> [Opgaven]
a) Schrijf uit de brontekst alles over van "1. de bouwhoogte" tot en met "3 m bedragen.".
b) Wat is volgens de brontekst de maximale hoogte van een vlaggenmast?

3.2.3 Bouwwerken, geen gebouwen zijnde
 
Voor het bouwen van bouwwerken, geen gebouwen zijnde, gelden de volgende regels:
  1. de hoogte van vlaggenmasten mag ten hoogste 7 m bedragen;
  2. het aantal vlaggenmasten mag maximaal 1 bedragen;
  3. de bouwhoogte van zwembaden mag ten hoogste 3 m bedragen;
  4. erfafscheidingen dienen uitgevoerd te worden conform beschreven in het bij het met inachtneming van het bij het bestemmingsplan horende beeldkwaliteitsplan.
    1. de bouwhoogte van erfafscheidingen voor de voorgevellijn mag maximaal 1 m bedragen;
    2. de maximum bouwhoogte van erfafscheidingen gelegen achter de voorgevel of het verlengde daarvan, maar binnen 1 meter vanaf de grens van het in eigen eigendom zijnde perceel niet meer dan 1 meter mag bedragen met daarop een open constructie met een minimale maaswijdte van 10 cm tot een maximale hoogte van 2 meter ten opzichte van peil;
    3. erfafscheiding dienen uitgevoerd te worden conform het bij het bestemmingsplan horende beeldkwaliteitsplan.
  5. de bouwhoogte van andere bouwwerken, geen gebouwen zijnde, mag ten hoogste 3 m bedragen.
3.3 Nadere eisen
 
Burgemeester en Wethouders kunnen met het oog op het voorkomen van een onevenredige aantasting van:
  • de gebruiksmogelijkheden van aangrenzende gronden;
  • het landschaps- en bebouwingsbeeld;
  • de milieusituatie;
  • het uitzicht van woningen van derden;
  • de verkeersveiligheid,
 
nadere eisen stellen aan de plaats en het uiterlijk van bebouwing met inachtneming van het bij het bestemmingsplan horende beeldkwaliteitsplan.
 
3.4 Specifieke gebruiksregels
 
Als gebruik in strijd met de bestemmingsomschrijving als bedoeld in lid 1.1. wordt in ieder geval aangemerkt:
  1. het gebruik van gronden en bouwwerken ten behoeve van aan-huis-verbonden beroepen of bedrijven anders dan in lid 1.1, sub a;
  2. het gebruik van woningen voor recreatieve bewoning;
  3. het gebruik van woningen voor het uitoefenen van een bed & breakfast anders dan in lid 3.5, sub a;
  4. Het gebruik van (vrijstaande) bijbehorende bouwwerken of een gedeelte van een hoofdwoning te gebruiken als zelfstandige woning en/of als afhankelijke woonruimte, tenzij het mantelzorg betreft;
  5. Het is gebruik van gronden en bouwwerken of te laten gebruiken ten behoeve van een seksinrichting.

> [Geselecteerde gegevens]
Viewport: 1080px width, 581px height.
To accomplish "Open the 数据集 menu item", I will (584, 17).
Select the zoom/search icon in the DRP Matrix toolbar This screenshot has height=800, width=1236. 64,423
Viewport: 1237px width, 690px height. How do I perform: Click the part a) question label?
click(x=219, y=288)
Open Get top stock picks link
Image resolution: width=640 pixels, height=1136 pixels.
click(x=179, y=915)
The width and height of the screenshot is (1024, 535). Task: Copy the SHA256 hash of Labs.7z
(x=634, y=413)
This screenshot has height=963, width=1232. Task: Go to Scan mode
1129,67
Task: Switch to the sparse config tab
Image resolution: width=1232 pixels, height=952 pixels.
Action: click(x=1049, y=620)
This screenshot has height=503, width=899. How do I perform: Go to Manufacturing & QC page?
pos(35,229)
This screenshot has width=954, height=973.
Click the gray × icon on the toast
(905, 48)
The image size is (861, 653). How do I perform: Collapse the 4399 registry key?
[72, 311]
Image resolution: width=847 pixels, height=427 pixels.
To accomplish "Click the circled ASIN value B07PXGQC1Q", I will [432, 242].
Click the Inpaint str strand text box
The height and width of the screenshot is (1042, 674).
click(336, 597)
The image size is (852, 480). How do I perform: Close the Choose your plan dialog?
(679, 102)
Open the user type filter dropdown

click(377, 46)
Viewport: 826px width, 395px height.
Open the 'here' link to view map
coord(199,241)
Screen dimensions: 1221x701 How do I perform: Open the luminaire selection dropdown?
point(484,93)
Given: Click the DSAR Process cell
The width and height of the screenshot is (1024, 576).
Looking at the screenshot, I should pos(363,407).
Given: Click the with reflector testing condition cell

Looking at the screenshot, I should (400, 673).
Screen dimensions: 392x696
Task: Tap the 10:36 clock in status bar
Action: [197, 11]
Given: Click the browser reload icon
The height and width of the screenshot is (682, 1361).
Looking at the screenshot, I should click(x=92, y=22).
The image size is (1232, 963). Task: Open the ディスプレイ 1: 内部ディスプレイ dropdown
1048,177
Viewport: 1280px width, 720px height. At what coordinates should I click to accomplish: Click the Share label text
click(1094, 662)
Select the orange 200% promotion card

> [Antwoorden op volgorde]
a)
1. de bouwhoogte van erfafscheidingen voor de voorgevellijn mag maximaal 1 m bedragen;
    2. de maximum bouwhoogte van erfafscheidingen gelegen achter de voorgevel of het verlengde daarvan, maar binnen 1 meter vanaf de grens van het in eigen eigendom zijnde perceel niet meer dan 1 meter mag bedragen met daarop een open constructie met een minimale maaswijdte van 10 cm tot een maximale hoogte van 2 meter ten opzichte van peil;
    3. erfafscheiding dienen uitgevoerd te worden conform het bij het bestemmingsplan horende beeldkwaliteitsplan.
  5. de bouwhoogte van andere bouwwerken, geen gebouwen zijnde, mag ten hoogste 3 m bedragen.

b) De hoogte van vlaggenmasten mag ten hoogste 7 m bedragen.